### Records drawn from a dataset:

· · · ·

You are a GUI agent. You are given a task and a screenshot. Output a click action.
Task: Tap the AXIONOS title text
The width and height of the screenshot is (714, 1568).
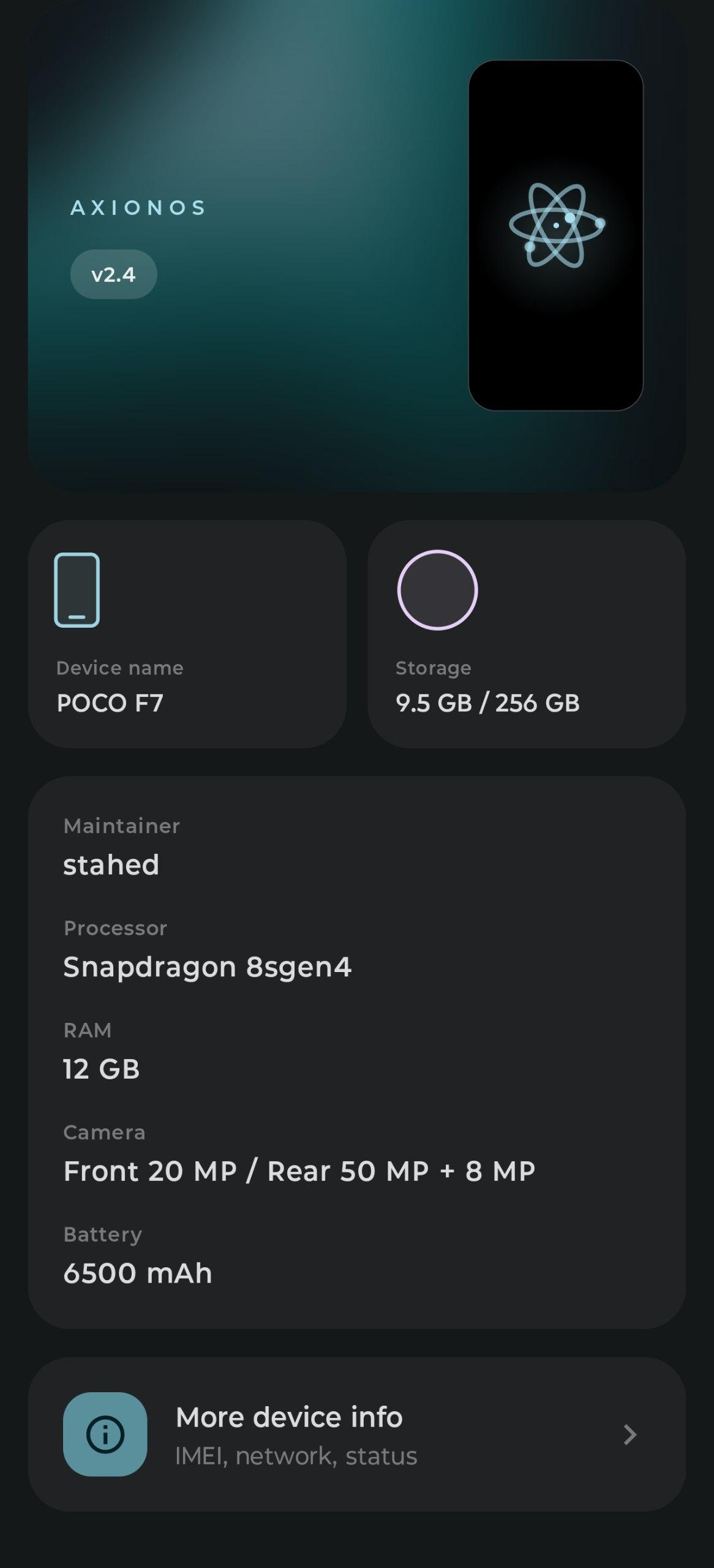(x=138, y=208)

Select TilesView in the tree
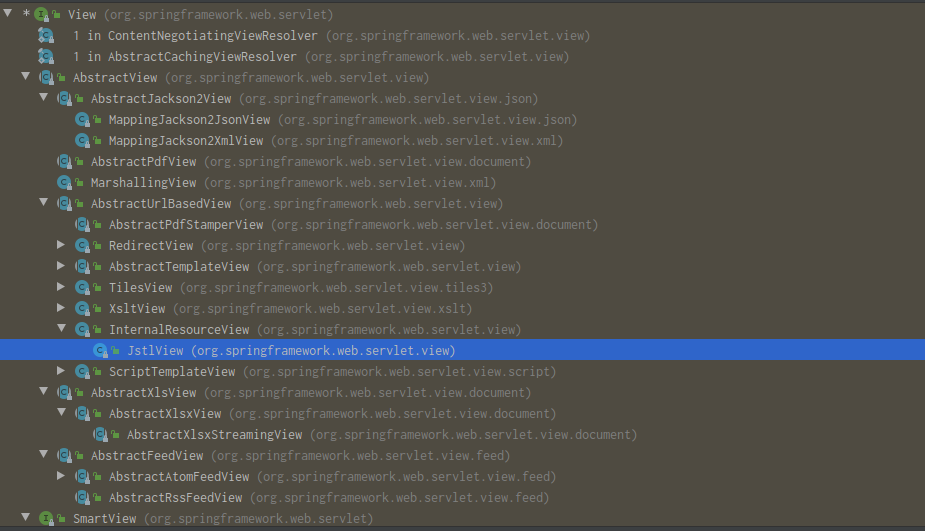point(140,288)
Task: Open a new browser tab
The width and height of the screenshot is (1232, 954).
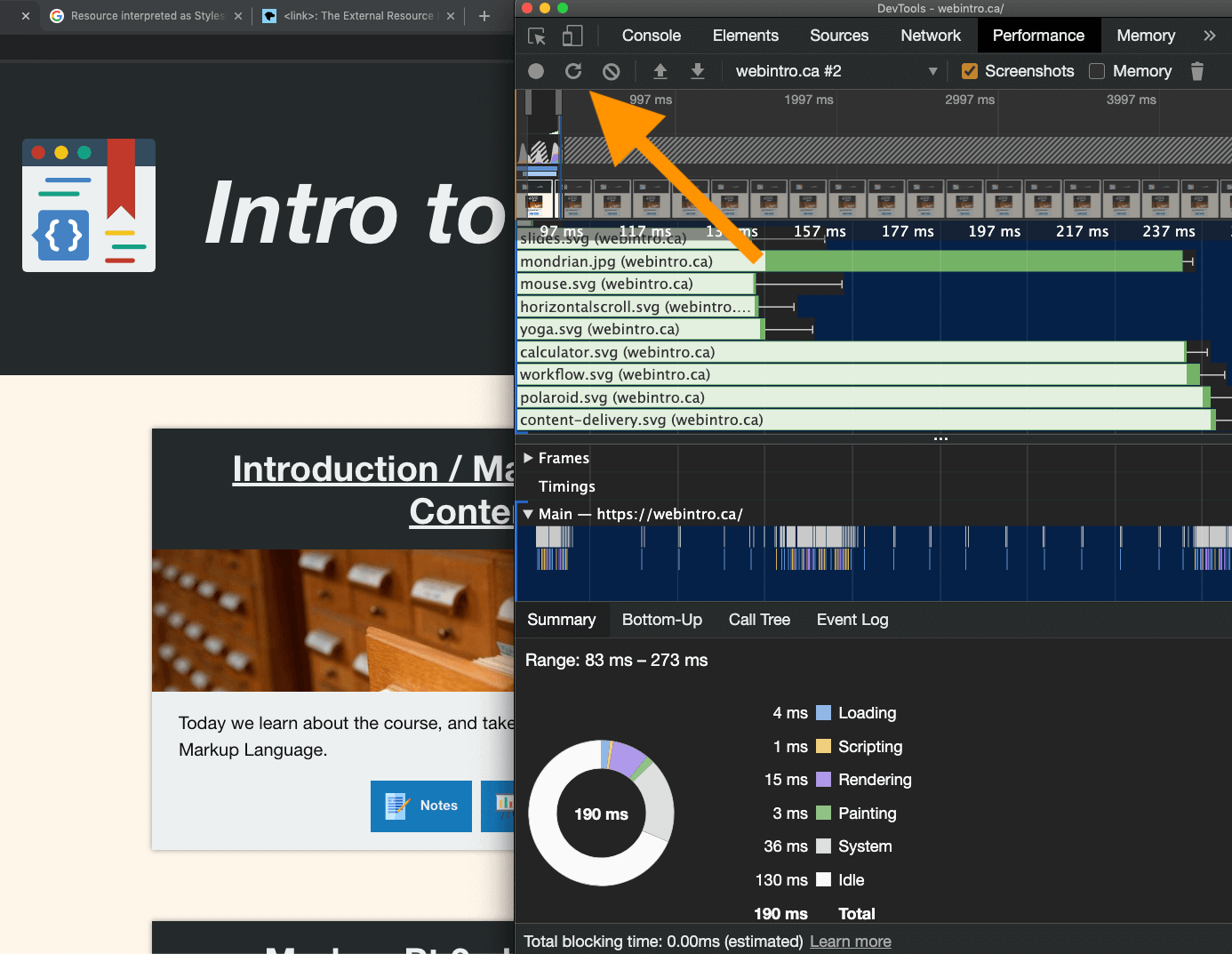Action: click(484, 16)
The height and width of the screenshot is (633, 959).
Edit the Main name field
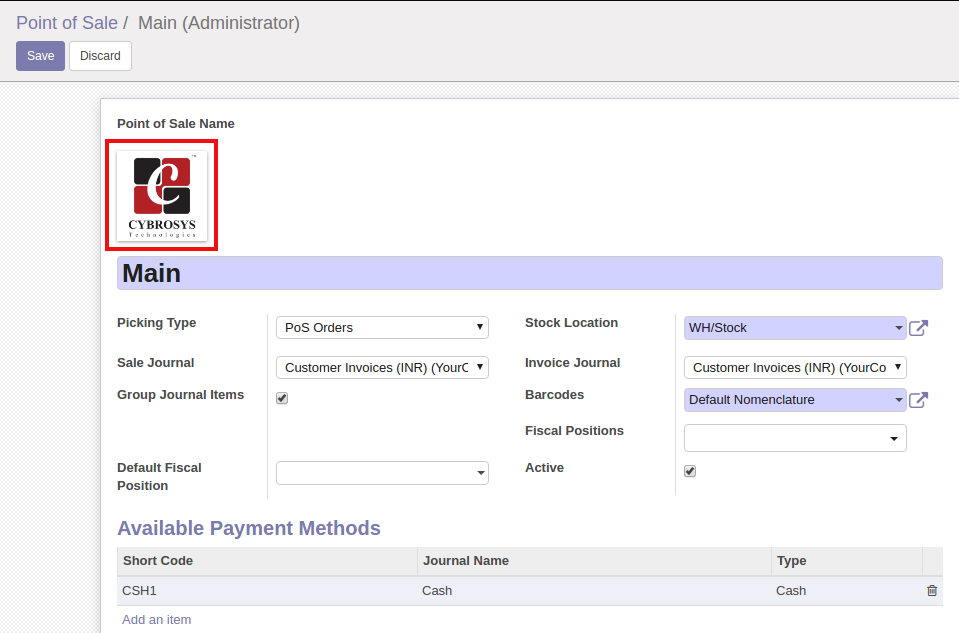pos(529,273)
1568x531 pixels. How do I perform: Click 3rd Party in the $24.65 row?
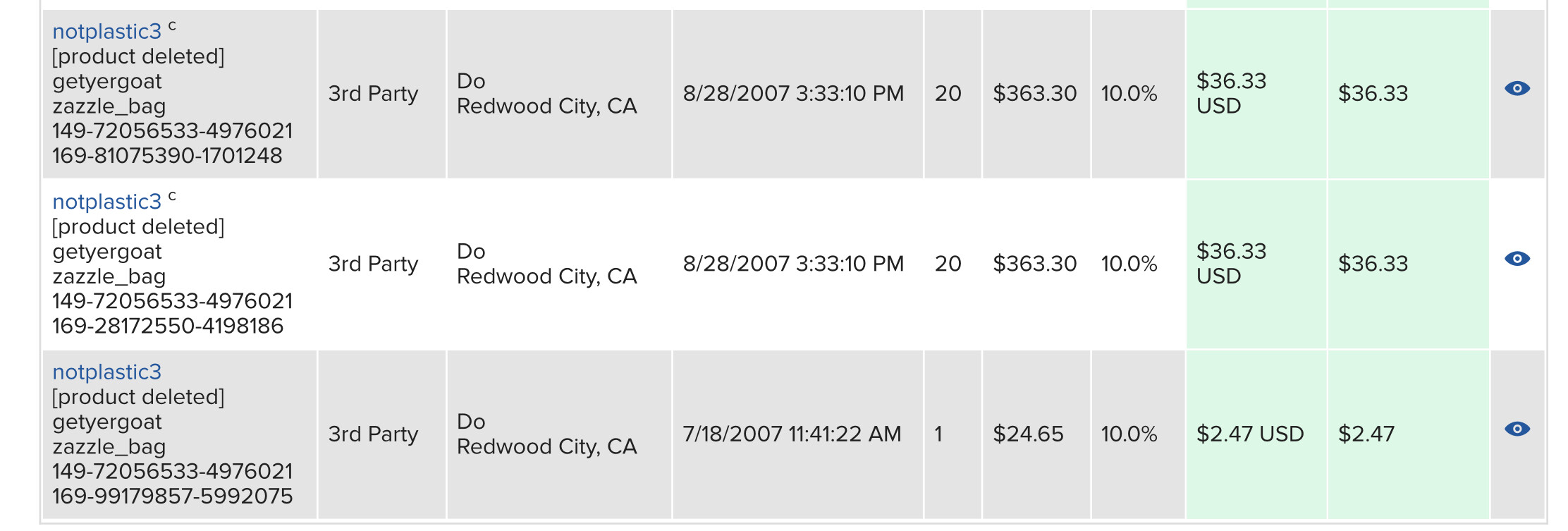[x=373, y=434]
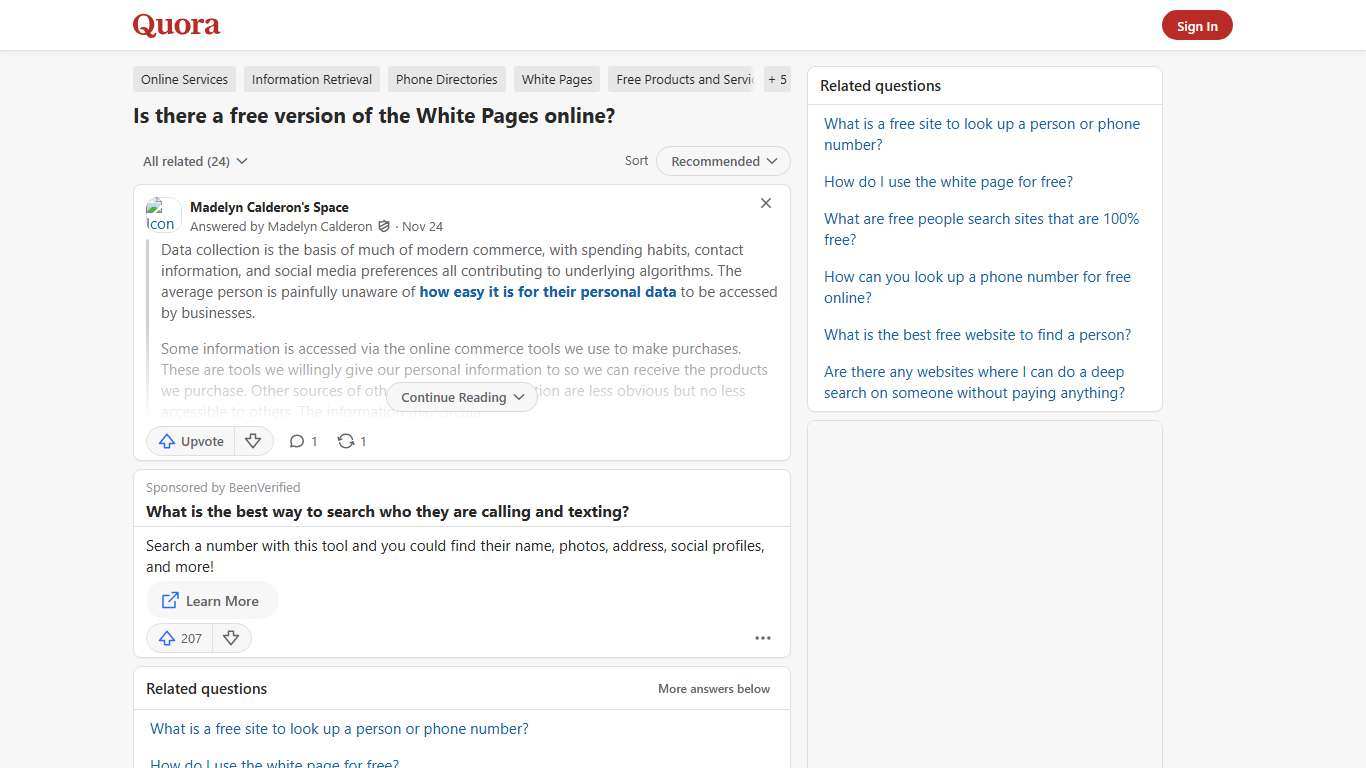Click the external-link icon inside Learn More
The width and height of the screenshot is (1366, 768).
tap(170, 600)
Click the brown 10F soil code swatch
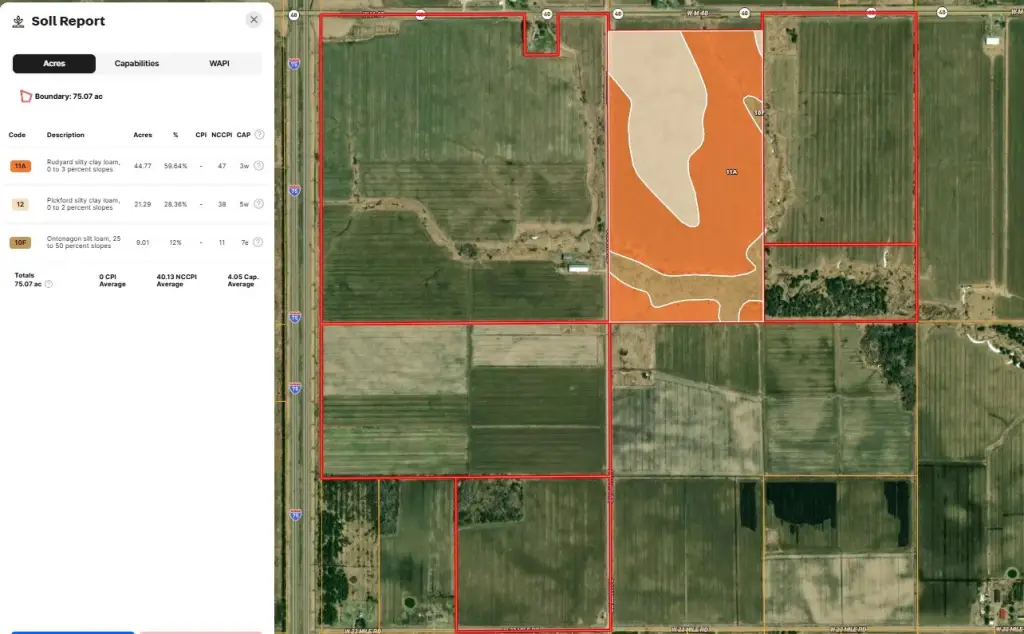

· · · ·

### WHAT YOU NEED TO DO:
Output exactly the lines from the first line of the records through the line containing "Task: Open a new browser tab". Leave out every picture.

### RESPONSE:
You are a GUI agent. You are given a task and a screenshot. Output a click action.
Task: Tap the AXIONOS title text
The width and height of the screenshot is (714, 1568).
(x=138, y=208)

Select TilesView in the tree
point(140,288)
Task: Open a new browser tab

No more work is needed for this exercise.